- _Excerpted passage_:

▬▬▬▬▬▬▬▬▬▬

VCR-shortcut-effects-study

Introduction
Prerequisites
How simple to beat the random baseline
Validation data for verifying the shortcuts
- Rule-based modification
- Adversarial modification
  - Score the effect of removing tokens
  - Generate adversarial settings
Qualitative examples of the validation data
Model training
Our paper

Introduction

Code and data of our AAAI2021 paper "A Case Study of the Shortcut Effects in Visual Commonsense Reasoning"

Prerequisites

Python 3.6.4
Python packages pip install -r requirements.txt
Download and unzip the VCR annotations to data/vcr1annots
Download and put the VCR images zip file to data/vcr1images.zip

How simple to beat the random baseline

Please refer to our cheat.py. We count the overlap between the question and answer options and achieved a 29% accuracy (v.s. Random Guess 25%). Moreover, we found that more than 65% of the correct options have the most overlapped tags. It means that the connection between the questions and answer options provides a strong hint regarding the correct answer. Thus, model could find the connection to answer questions, without performing true reasoning.

Validation data for verifying the shortcuts

We provide the validation data to verify the shortcut effects. Please refer to the links below to download the data. The methodology to generate these data are mentioned in our paper section "Methods to Evaluate the Shortcut Effects". We also provide more details below.

	Setting (link)	Count	Used in
Rule-based Modified	Rule-Singular	16,154	Paper Table 3, Row 2
	Rule-Plural	3,657	Paper Table 3, Row 3
Adversarially Modifed	AdvTop-1	26,534	Paper Table 4, Column 4
	KeepTop-1	26,534	Paper Table 4, Column 5
	KeepTop-3	26,534	Paper Table 4, Column 6
	KeepTop-5	26,534	Paper Table 4, Column 7

Rule-based modification

This method targets on how much different methods rely on person tag shortcuts. Please refer to the code under the "tools" directory for the methods' details. rephrase_choice_singular.py and rephrase_choice_plural.py generate the Rule-Singular and Rule-Plural validation data, respectively. To run them, just type python rephrase_choice_singular.py and python rephrase_choice_plural.py with default arguments.

▬▬▬▬▬▬▬▬▬▬

- _Provided data_:
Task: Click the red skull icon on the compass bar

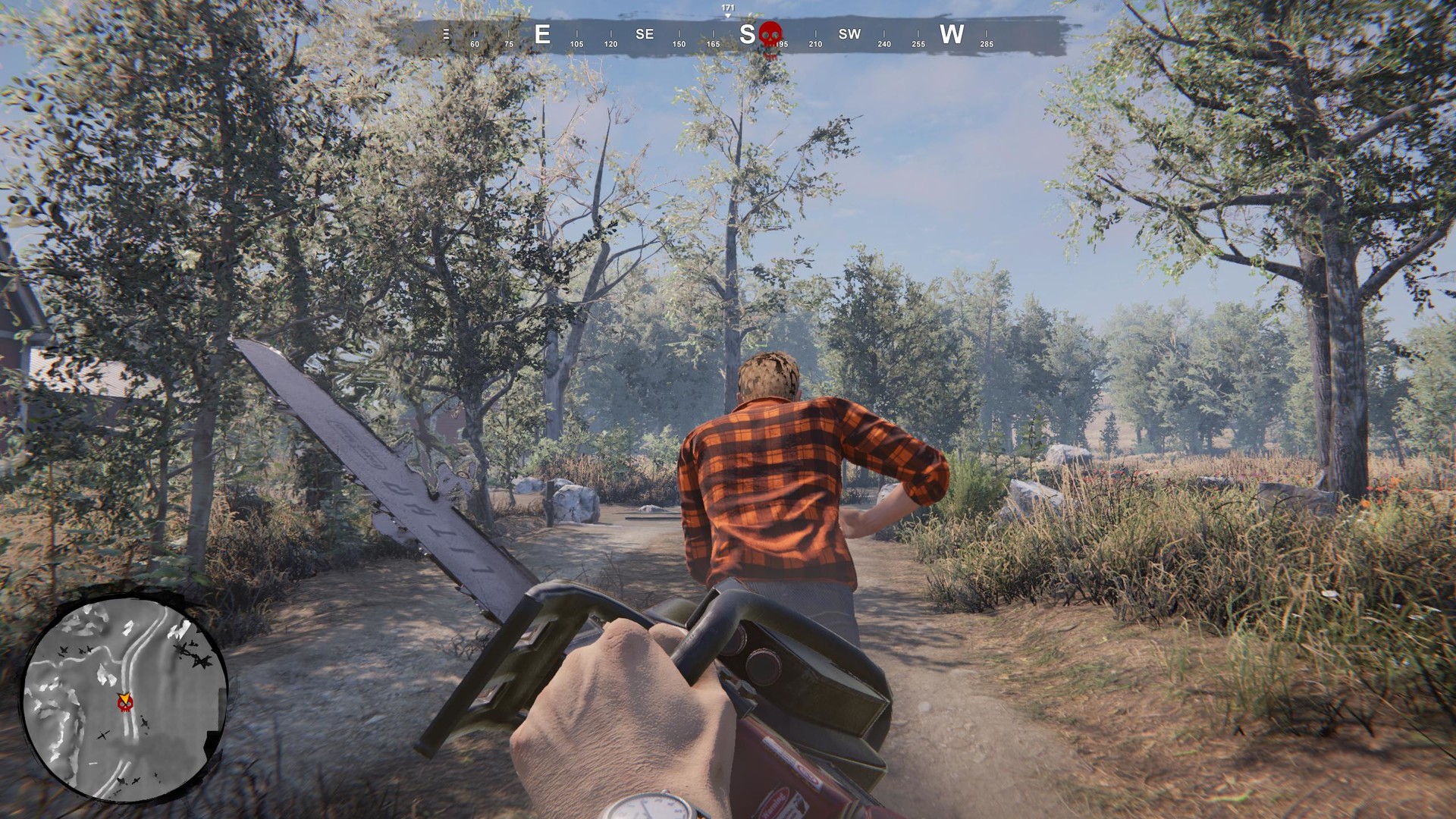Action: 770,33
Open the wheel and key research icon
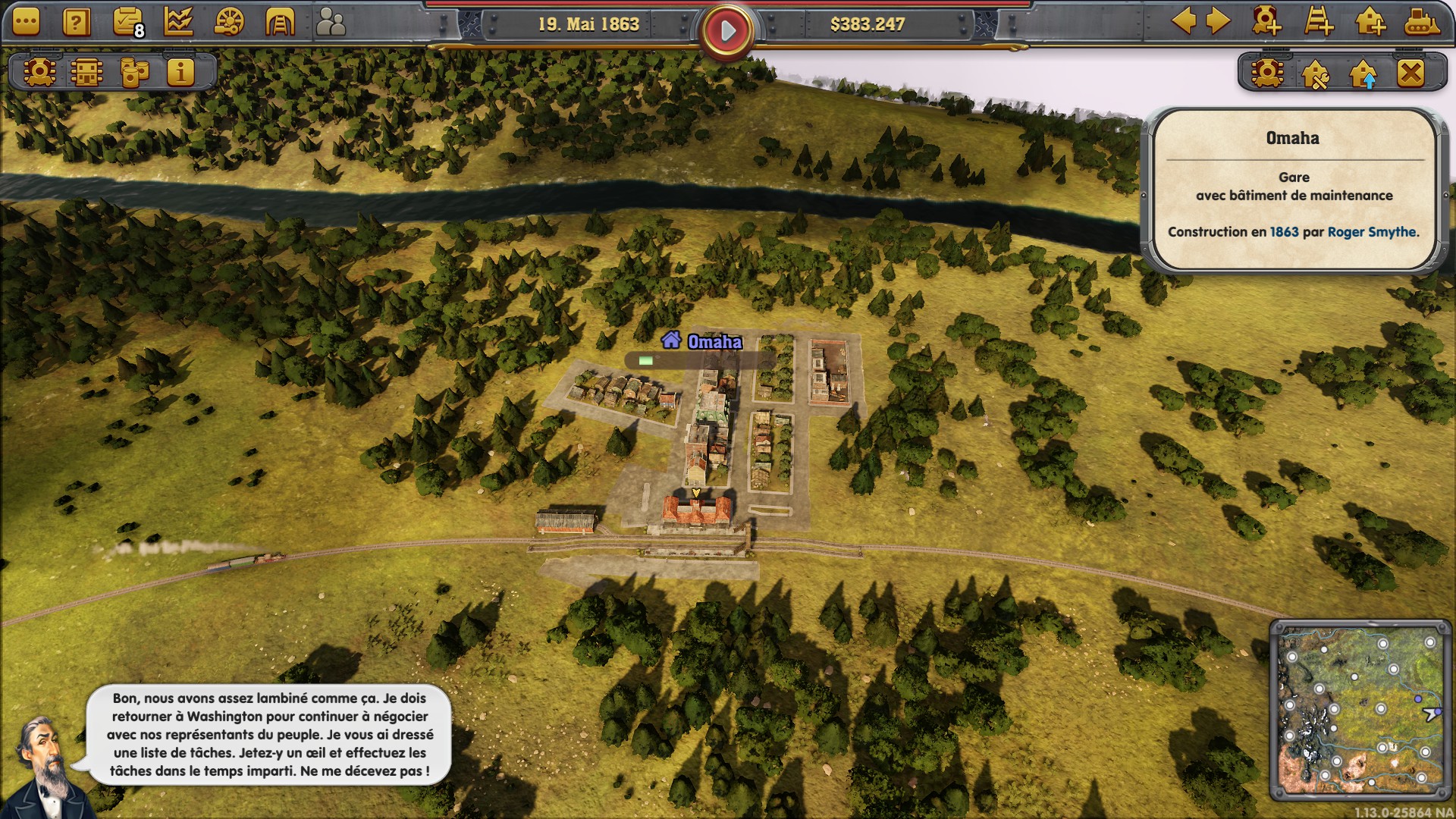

▬▬▬▬▬▬▬▬▬▬

- _Short exercise_: Proceed with the VCR shortcut-effects README, starting after its last sentence. The material that comes after the VCR shortcut-effects text has no connection to it.

- _Final result_:
Adversarial modification

This method looks for the token to be masked to maximize the cross-entropy loss.

We use shortcut_main.py to score the effect of removing individual tokens in the answer/rationale. Then, we use format_adversarial_annotations.py to merge the results from both answering model and rationale model. Finally, we use merge_adversarial_annotations.py to generate the setting of AdvTop-1, KeepTop-1, KeepTop-3, KeepTop-5, which are used in our Table 4.

Score the effect of removing tokens

We need the answering/rationale models and encoded TF record files to infer the effect of removing individual tokens. To get the trained models and the TF record files, please refer to Model training. After training the model, we use the shortcut_main.py to score the effect of removing individual tokens in the answer/rationale. We provide two example usages here:

python tools/shortcut_main.py \
  --logtostderr \
  --model_dir "PATH_TO_ANSWERING_MODEL" \
  --pipeline_proto "PATH_TO_ANSWERING_MODEL/pipeline.pbtxt" \
  --output_jsonl_file "ANSWERING_SCORING.jsonl"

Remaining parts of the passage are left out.